Sci-Fi weather gets a bit too real

Massive flooding in north central states and parts of the Midwest. Broiling heat and extreme drought in the South. Category five hurricanes. Earthquakes devastating Peru, Indonesia and points all over the world. People make movies about weather like this.

The problem is, what looks like a series of made for TV sci-fi disaster flicks has become all too real in too many places. And it’s not over yet.

Heavy rain, severe thunderstorms and tornado warnings litter the northern half of the country, while the sun continues to charbroil the southern landscape, cooking crops and drying out lakes and riverbeds.

co-hot.jpgTriple digit heat returned to middle Tennessee yesterday after a spate of high 90s, and that blistering heat will stick around through Friday, with high approaching 105 in many locations, with even higher heat indexes, the “real feel” weather gauge.
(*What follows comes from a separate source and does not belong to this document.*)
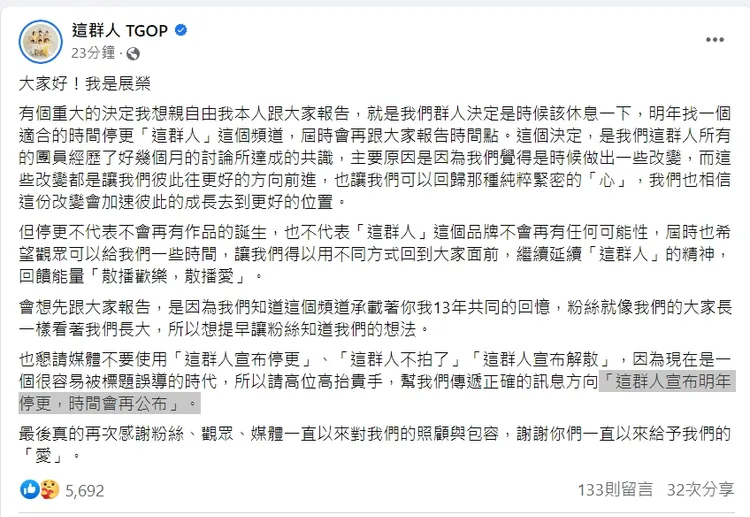Click the blue thumbs-up reaction icon
This screenshot has height=517, width=750.
pos(27,490)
It’s a dangerous heat, responsible for at least 49 deaths in the past month.

Wet weather and post-hurricane moisture swept north from the Gulf, over Texas and arcing well north of our own Middle Tennessee landscape, deluging some northern communities with up to ten inches of relentless rain in a matter of days. It overflowed rivers, flooded communities, and eroded shoreline to the point that houses crumbled and washed away. Over a 1000 families have been displaced, and 11 lives lost.The worst flooding in almost a century forced hundreds of people from their homes in the upper Midwest, with more rain and high temperatures expected to add to their misery Thursday.

In Brownsville, Minnesota, mudslides swept down hillsides picking up rocks, uprooting trees and creating a wall of debris that blew out the walls of homes and riped them apart. Tornadoes threatened Chicago — again. An upper-level storm system crossing the region resulted in more flood watches and warnings from South Dakota, Minnesota and Nebraska to Illinois, Indiana, Iowa and Ohio. Oklahoma and Texas has similar warning from an entirely different storm system.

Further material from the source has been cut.